**Records**
---------------
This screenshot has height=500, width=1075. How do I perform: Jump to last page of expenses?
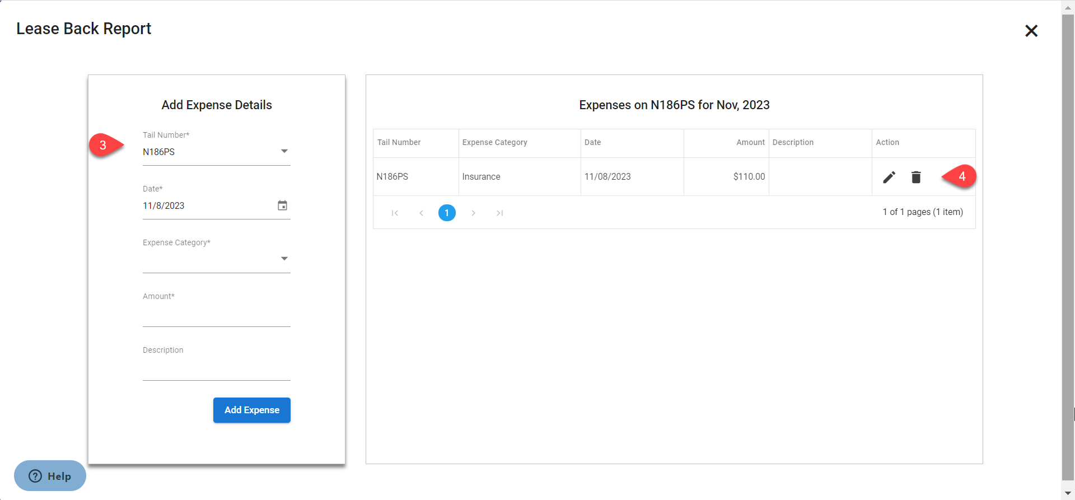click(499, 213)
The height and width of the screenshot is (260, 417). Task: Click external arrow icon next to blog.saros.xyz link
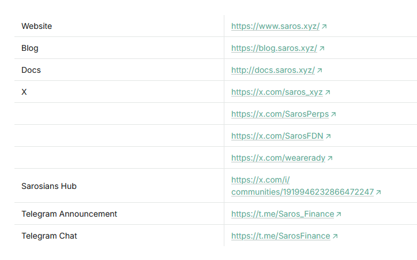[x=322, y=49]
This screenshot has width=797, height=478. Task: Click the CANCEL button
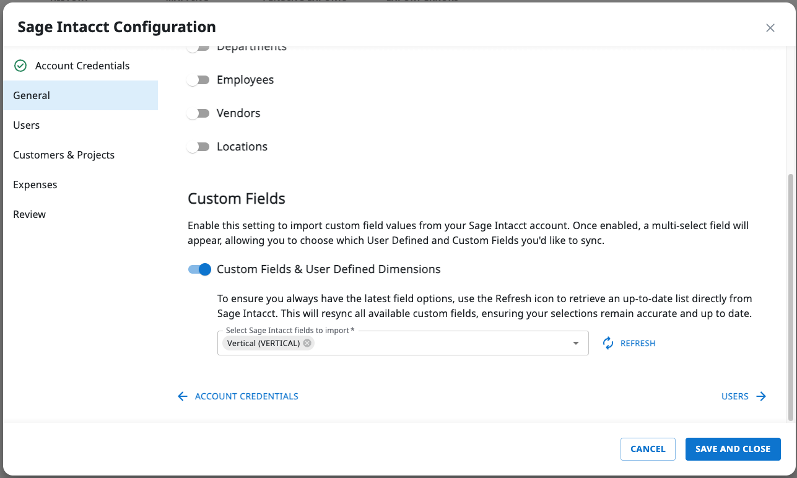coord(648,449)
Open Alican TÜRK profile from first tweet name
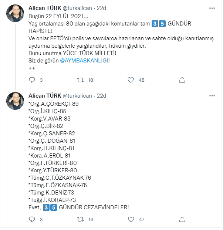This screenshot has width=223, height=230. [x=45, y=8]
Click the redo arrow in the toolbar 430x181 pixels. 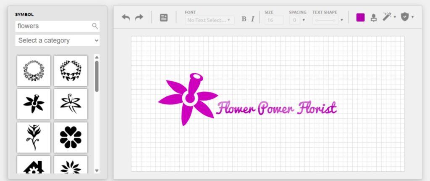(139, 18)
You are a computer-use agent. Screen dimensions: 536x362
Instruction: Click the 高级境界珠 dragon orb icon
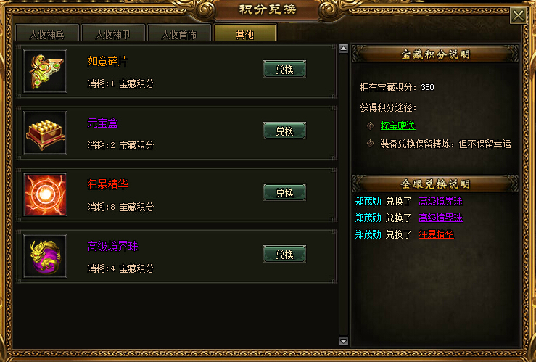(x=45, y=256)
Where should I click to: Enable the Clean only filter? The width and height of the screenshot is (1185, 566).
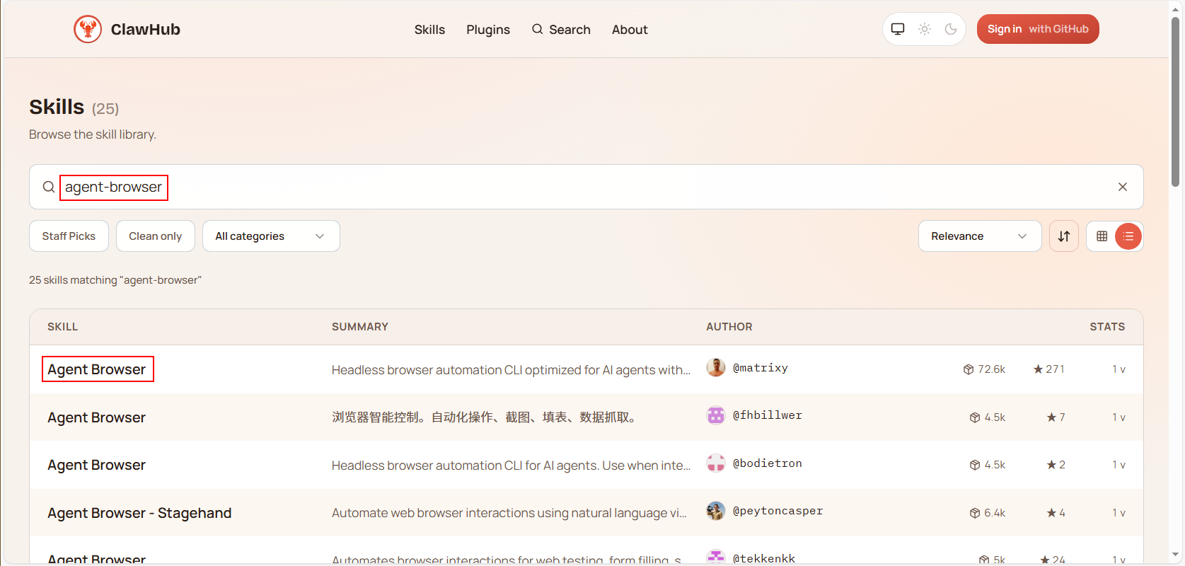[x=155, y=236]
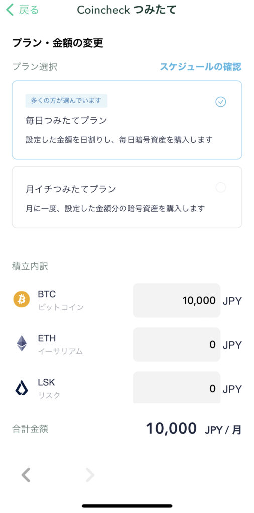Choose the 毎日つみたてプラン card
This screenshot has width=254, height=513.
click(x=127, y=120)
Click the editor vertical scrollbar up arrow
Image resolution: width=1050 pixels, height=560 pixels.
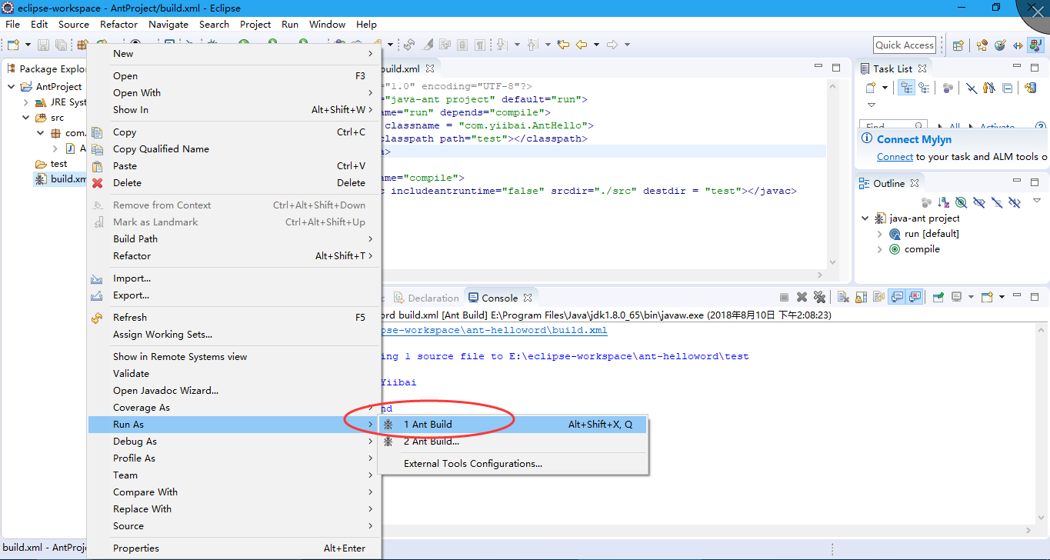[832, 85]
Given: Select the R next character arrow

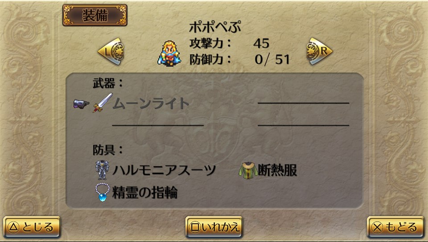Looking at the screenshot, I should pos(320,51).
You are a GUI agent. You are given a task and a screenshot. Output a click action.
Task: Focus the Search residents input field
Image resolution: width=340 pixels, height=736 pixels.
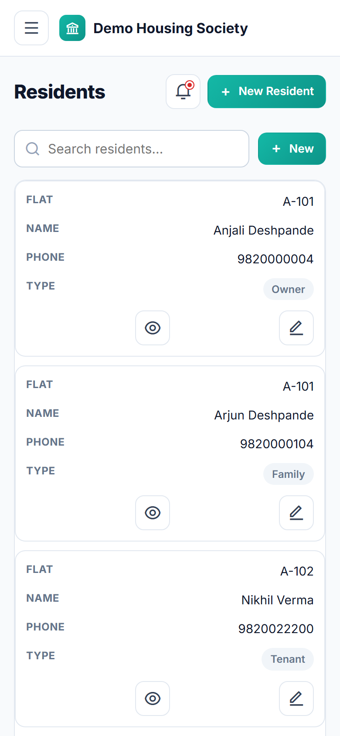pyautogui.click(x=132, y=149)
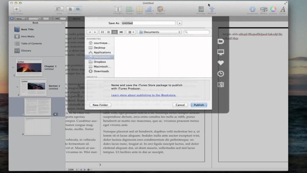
---------------
**Try it**
Copy exactly, with no pictures, the lines from the line containing "You are a computer-use" through the last line of the records above.

**Final answer**
You are a computer-use agent. Screen dimensions: 536x362
Instruction: Click the 高级境界珠 dragon orb icon
(x=45, y=256)
Where should I click to: Enable the Clean only filter? The width and height of the screenshot is (1185, 566).
[x=155, y=236]
Choose the 毎日つみたてプラン card
This screenshot has width=254, height=513.
click(x=127, y=120)
Click the editor vertical scrollbar up arrow
Image resolution: width=1050 pixels, height=560 pixels.
[832, 85]
Given: Select the R next character arrow

Looking at the screenshot, I should pos(320,51).
You are a GUI agent. You are given a task and a screenshot. Output a click action.
Task: Focus the Search residents input field
Image resolution: width=340 pixels, height=736 pixels.
pyautogui.click(x=132, y=149)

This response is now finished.